#### What is required
The required output is every line from the one containing "You are a GUI" through the last line of the listing below, copied exactly, pictures excluded.
________
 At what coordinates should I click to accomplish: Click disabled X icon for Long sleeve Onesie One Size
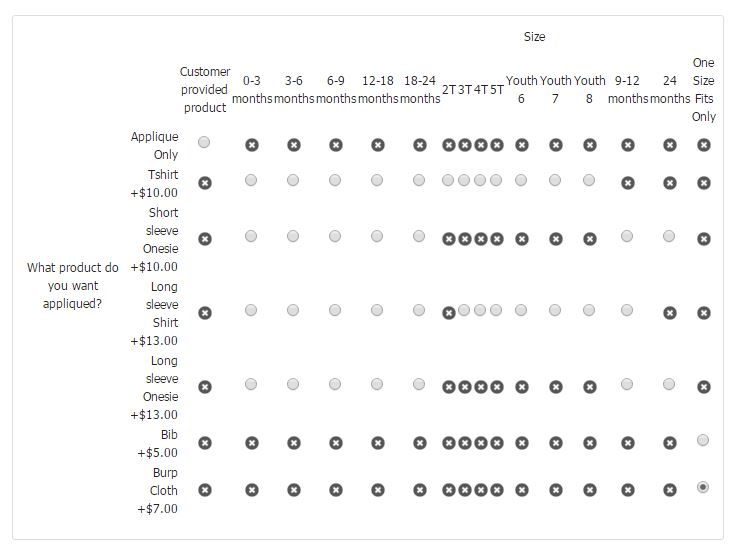tap(704, 387)
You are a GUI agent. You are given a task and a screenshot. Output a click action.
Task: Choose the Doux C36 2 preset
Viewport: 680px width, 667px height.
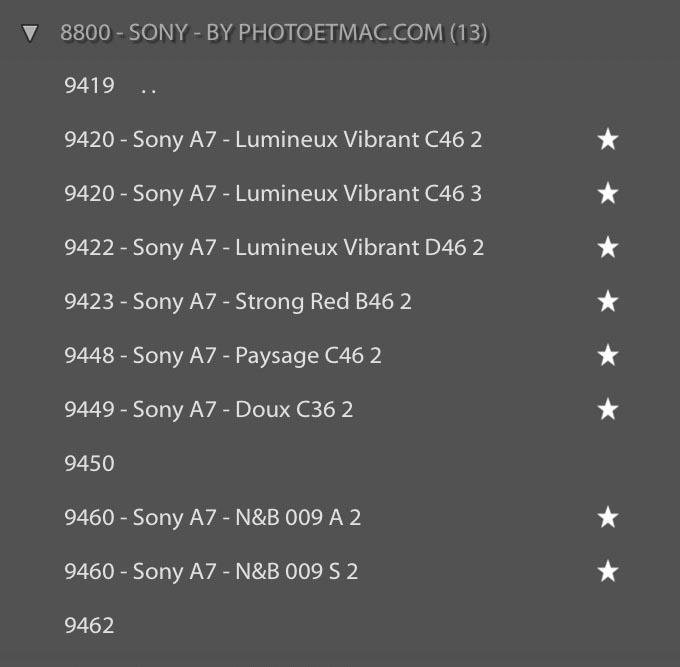click(208, 410)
________
#### Solution below
You are a GUI agent. You are given a task and a screenshot. Output a click action.
Task: Choose the Doux C36 2 preset
Viewport: 680px width, 667px height.
click(208, 410)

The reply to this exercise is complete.